DIRECTIONS FOR THIS TASK:
Answer these questions from the homework page on smoking during pregnancy:
1. In what year did the state of North Carolina release its data set on births?
2. Which code chunk option should be removed once an exercise is finished?
3. Which package is named for inference?

EXTRACT:
:::

HW 03 - Smoking during pregnacy

In 2004, the state of North Carolina released a large data set containing information on births recorded in this state. This data set is useful to researchers studying the relation between habits and practices of expectant mothers and the birth of their children. We will work with a random sample of observations from this data set.

Remark: The first think you should do, is try to create the HTML output by clicking on the Knit button.
Then work on each of the exercises (one after the other) and when you are done with one of them, remove the code chunk option eval=FALSE for that code chunk (in case it’s there). Otherwise the code of that chunk will not be evaluated and hence the result would not be included in the HTML output. Replace all the placeholder ___ by appropriate text/code.
Try to create the HTML output whenever you are done with one of the exercises - You can remove this remark when you are done with writing your solution.

Packages

install.packages("tidyverse")

## Installing package into '/cloud/lib/x86_64-pc-linux-gnu-library/4.2'
## (as 'lib' is unspecified)

install.packages("infer")

## Installing package into '/cloud/lib/x86_64-pc-linux-gnu-library/4.2'
## (as 'lib' is unspecified)

install.packages("openintro")

## Installing package into '/cloud/lib/x86_64-pc-linux-gnu-library/4.2'
## (as 'lib' is unspecified)

We’ll use the tidyverse package for much of the data wrangling and visualisation, the infer package for inference, and the data lives in the openintro package.

:::

GIVEN ENTRIES:
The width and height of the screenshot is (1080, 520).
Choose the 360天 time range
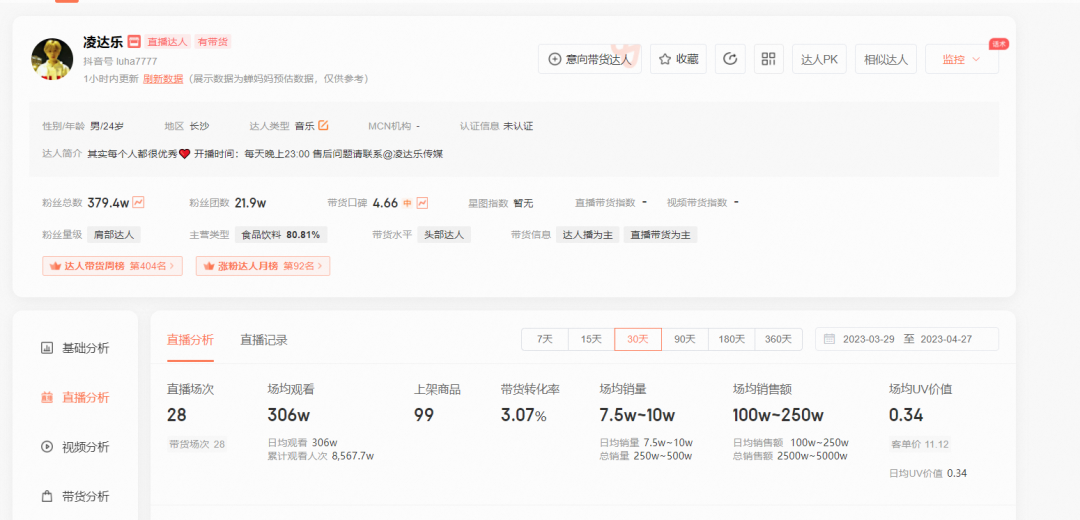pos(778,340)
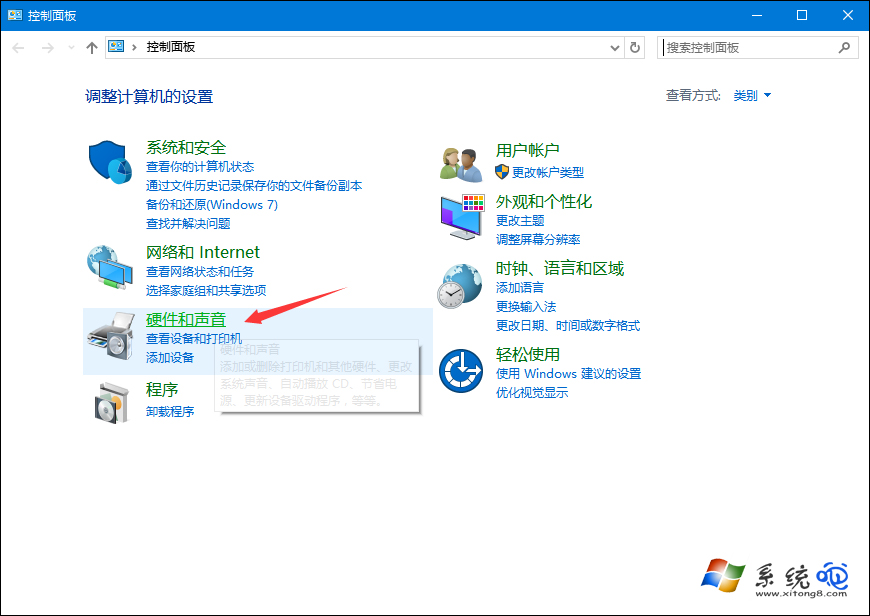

:::

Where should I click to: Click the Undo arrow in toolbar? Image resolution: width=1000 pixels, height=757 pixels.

:::

RESULT FOR THIS EXERCISE:
1. 2004
2. eval=FALSE
3. infer